The Center of Attention

5 Feb

In the 2008 NFL draft, eight left tackles were selected in the first round.   That’s some big money for some very big men. The right-handed quarterbacks whose blindside they would eventually protect would argue that it was money well spent.

blindside (crazyyh)

In the picture above, #76 (dark jersey) is the left offensive tackle who is protecting the quarterback’s blindside (#8) – the side he cannot see – from a defensive player’s “pass rush” from off the “edge”.

But football has changed. The advent of wide-open, quick-strike passing attacks have altered perceptions and, in many cases, reality.

In spread offenses, the ball is coming out faster.  Instead of three or more seconds, quarterbacks are getting their passes out in about two seconds.  That’s not enough time for a pass rush coming off the edge to pressure a quarterback, let along sack them. As a consequence, offensive linemen don’t need to hold their blocks as long as before and the need for a great and dominant left tackle to protect a right-handed quarterback’s backside from assault has diminished.

That need has now switched to the center of the offensive line.

Instead of slow-developing looping stunts that are designed to confuse the offensive line, defenses now attack in much quicker straight lines and in the shortest distance available: up the middle. The idea is to get in the quarterback’s face as fast as possible.  As a result, the designation, “most valuable lineman”, has shifted from the left tackle to the maulers in the middle: the center and the two guards.

Instead of the blindside, they protect a quarterback’s frontside.

Maulers_Center of Attention3

middle of the line (Terry Sosnowich)

In fact, it is now generally agreed that, because of the multiple roles he plays, the most valuable offensive lineman is the player at the heart of the line: the center.

In a precision spread attack, he is routinely asked to make a shotgun snap while simultaneously blocking a fast and powerful nose tackle who is lined up inches from his face and exploding into him on the movement of the ball.

No easy task.

nose tackle (Janelle Shepherd)

In the picture above, the center is the player (dark jersey) handling the ball.  The nose tackle is the defensive lineman opposite him.  Notice how close the nose tackle aligns to the ball.  The center must snap the ball shotgun-style to the quarterback and, at the same time, engage and block the nose tackle.

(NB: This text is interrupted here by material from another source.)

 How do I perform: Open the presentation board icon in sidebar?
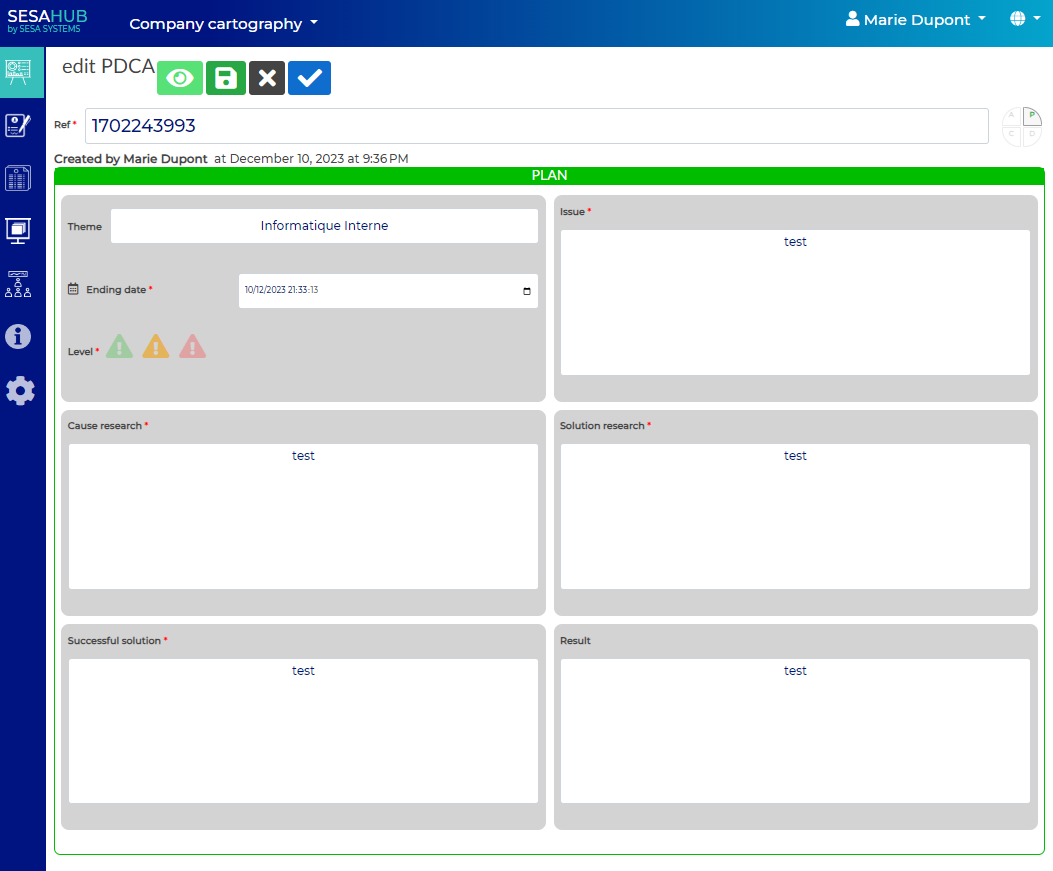tap(19, 71)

But in addition to the speed and strength he needs to perform his physical duties, the center also has to be smart.  Real smart.  Prior to every snap, he analyzes the defensive front and decides what blocking scheme the offensive line will use to defeat their attack.

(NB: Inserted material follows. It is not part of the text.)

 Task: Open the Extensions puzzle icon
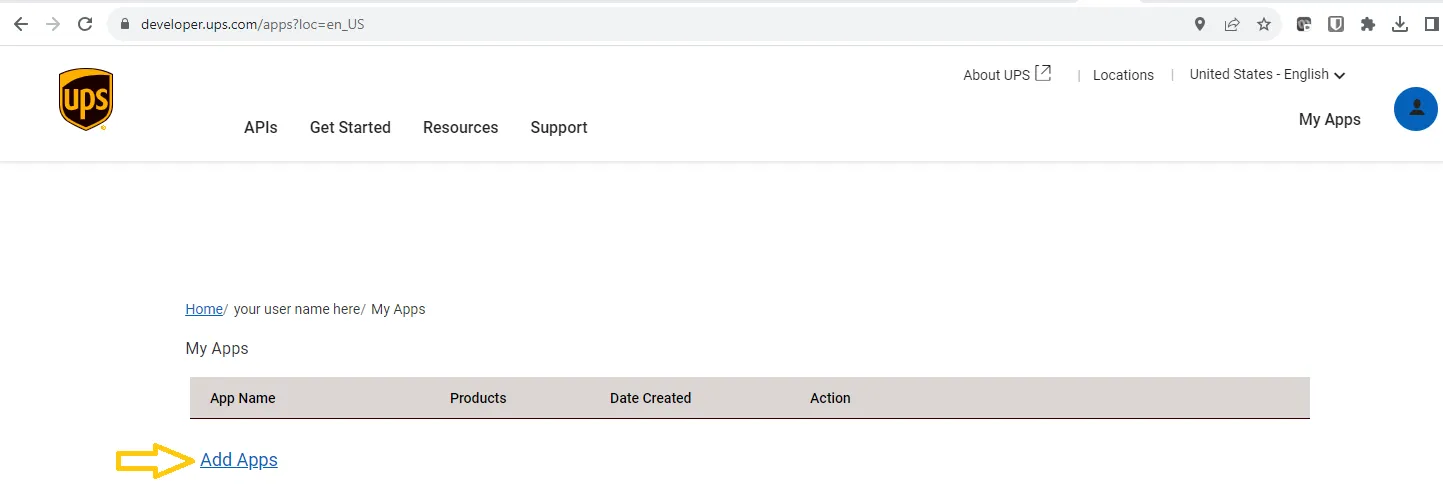click(1367, 24)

Before each play you will see him pointing to the defense.  Most often he is identifying who is the middle linebacker and based on that defender’s position, the center is making the “line call”.  If he’s wrong, the play can get blown up or, worse, someone, like the quarterback, can be injured.

Again, no easy task.

center pointing2 (annarbor.com)

There was a time not too long ago when all eyes were focused on the battle between the left tackle and the edge defender rushing from that side.  It’s still a critical match up.  People still want to see the quarterback get “blindsided”.

Anymore, though, your attention should be turned to the center of the offensive line, to the player hunkered down behind the ball.  That’s where the action is; where many games are decided; there in the middle of the line.